Santa Teresa de Jesús, en las cumbres de la mística cristiana, la palabra sigue
iluminando la vida del cristiano como al comienzo de ella. “La paz interior y la poca
fuerza que tienen contentos ni descontentos por quitarla de manera que dure...
Esta presencia tan sin poderse dudar de las tres Personas, que parece claro se
experimenta lo que dice San Juan, «que haría morada con el alma» (Jn.14,23),
esto no sólo por gracia, sino porque quiere dar a sentir esta presencia, y trae tantos
bienes, que no se pueden decir, en especial que no es menester andar a buscar
consideraciones para conocer que está allí Dios.

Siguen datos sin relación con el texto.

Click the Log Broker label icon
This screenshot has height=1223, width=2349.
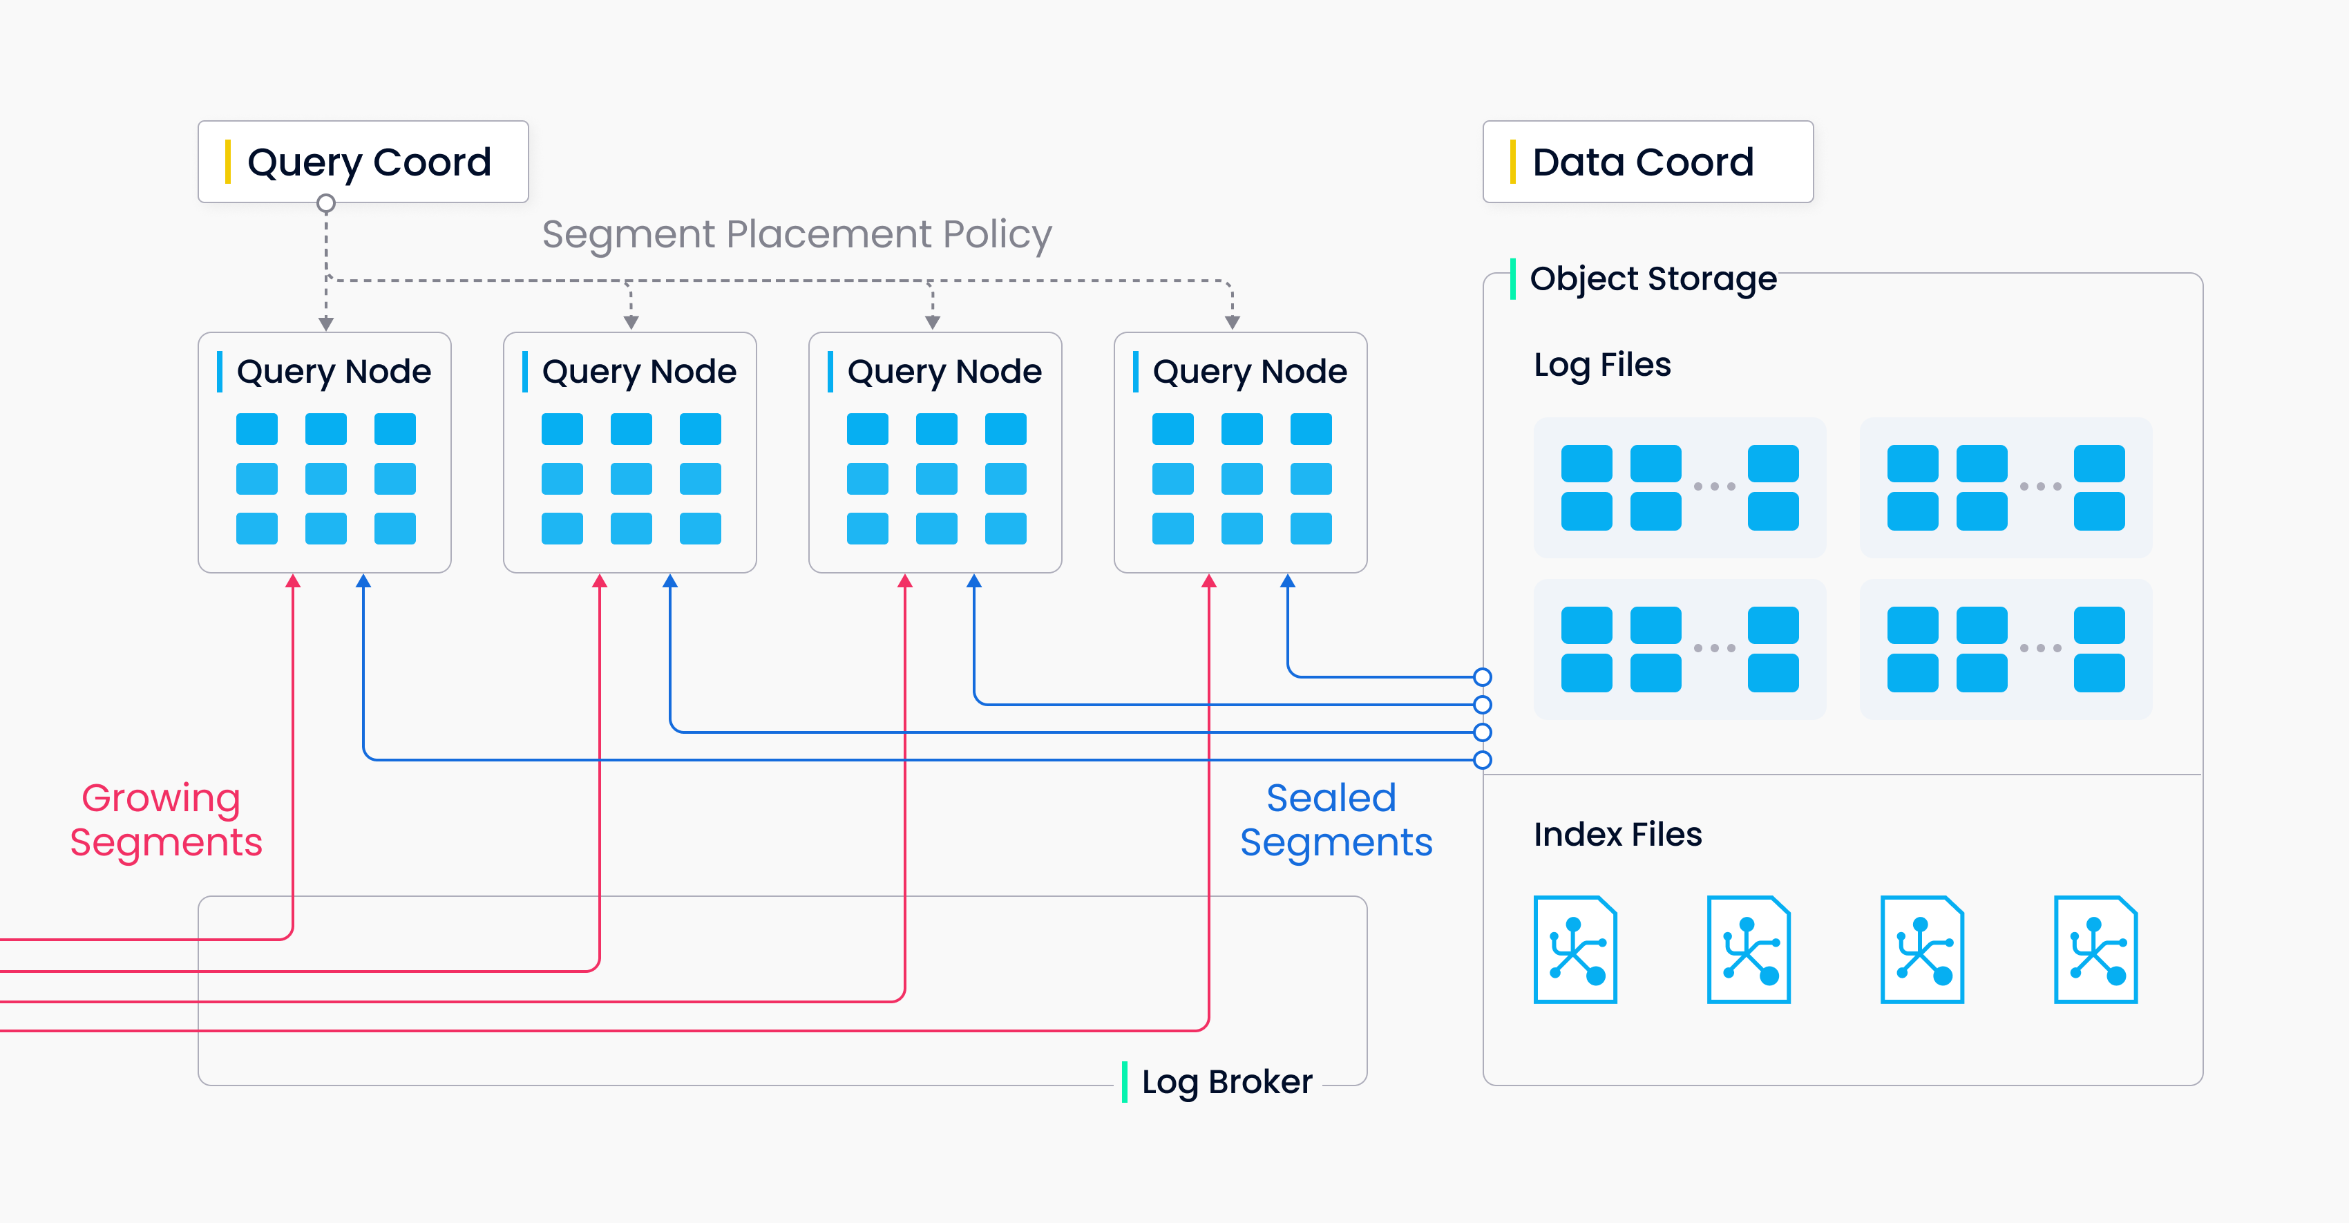pyautogui.click(x=1123, y=1077)
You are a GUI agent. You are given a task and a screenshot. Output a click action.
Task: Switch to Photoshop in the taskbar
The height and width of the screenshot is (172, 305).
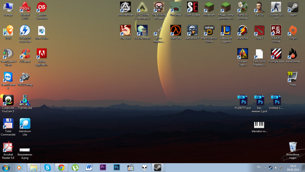pos(117,168)
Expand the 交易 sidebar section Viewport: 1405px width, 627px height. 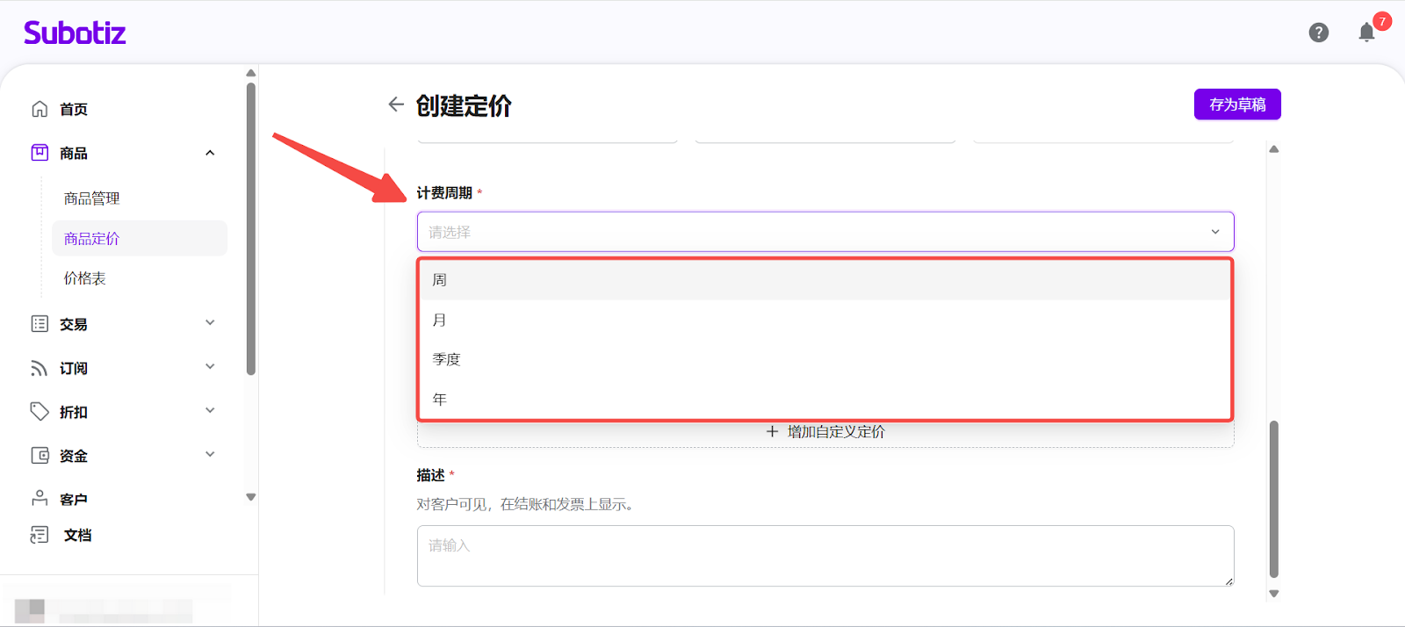click(210, 323)
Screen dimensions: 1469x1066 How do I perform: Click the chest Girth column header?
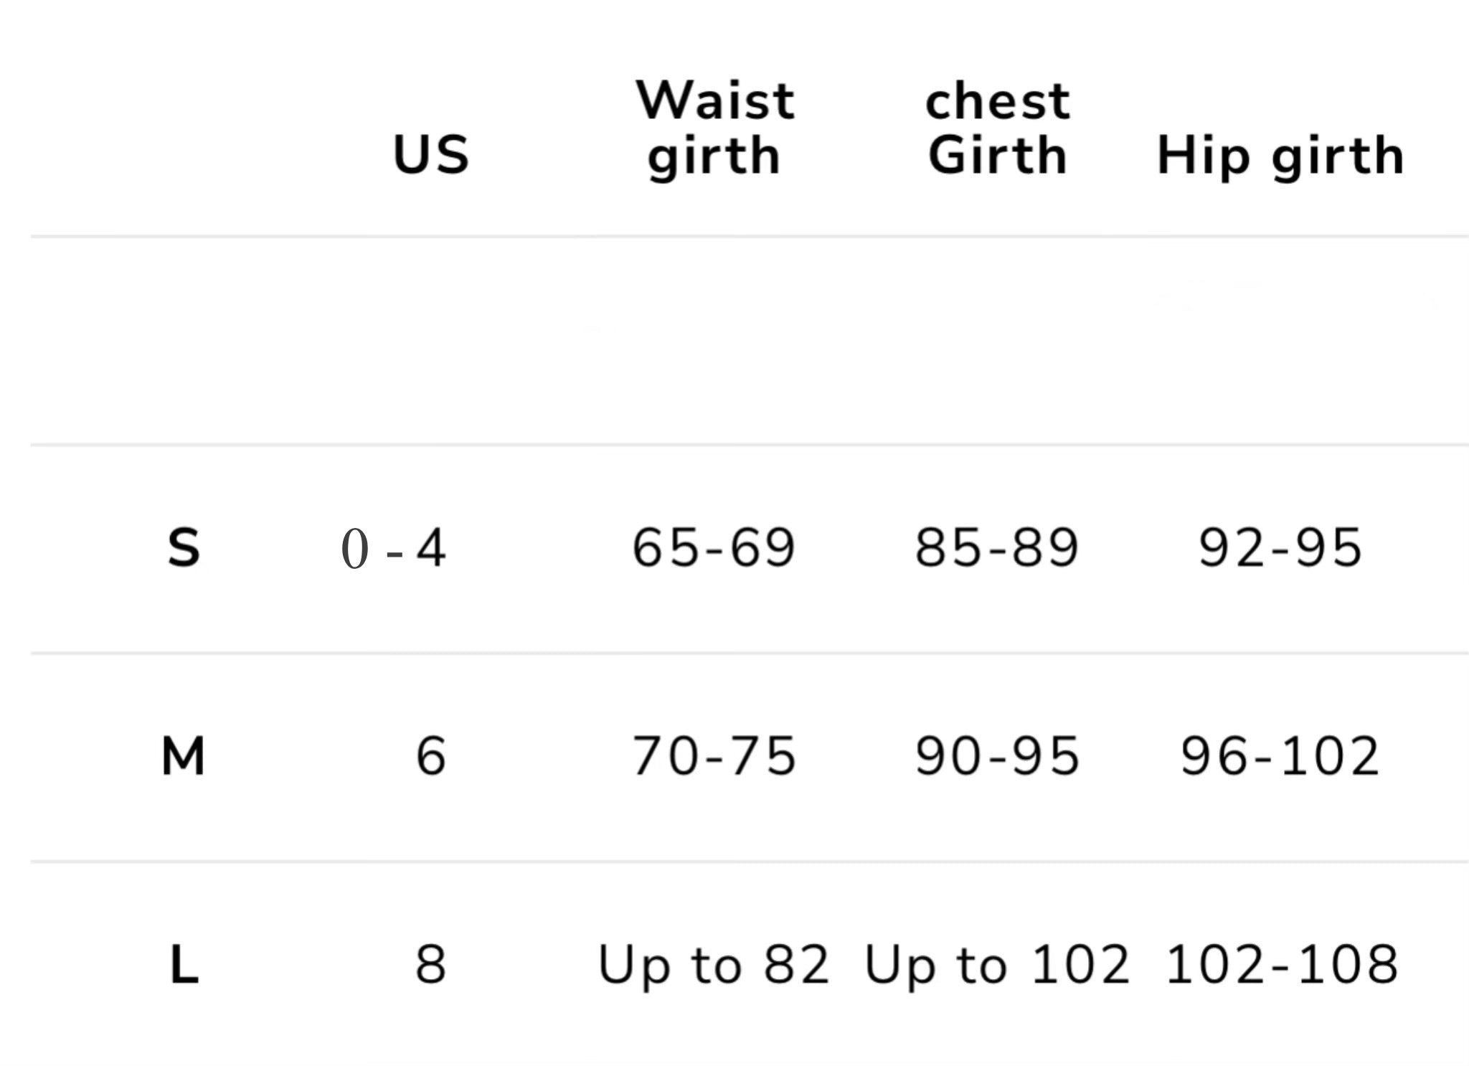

Esto es casi ordinario, si no es
cuando la mucha enfermedad aprieta; que algunas veces parece quiere Dios se
padezca sin consuelo interior, mas nunca, ni por primer movimiento, tuerce la
voluntad de que se haga en ella la de Dios. Tiene tanta fuerza este rendimiento a
ella, que la muerte ni la vida se quiere, si no es por poco tiempo cuando desea ver
a Dios; mas luego se le representa con tanta fuerza estar presentes estas tres
Personas, que con esto se ha remediado la pena de esta ausencia y queda el deseo
de vivir, si Él quiere, para servirle más; y si pudiese, ser parte que siquiera un alma
le amase más y alabase por mi intercesión, que aunque fuese por poco tiempo, le
parece importa más que estar en la gloria.” (Rel. 66,10).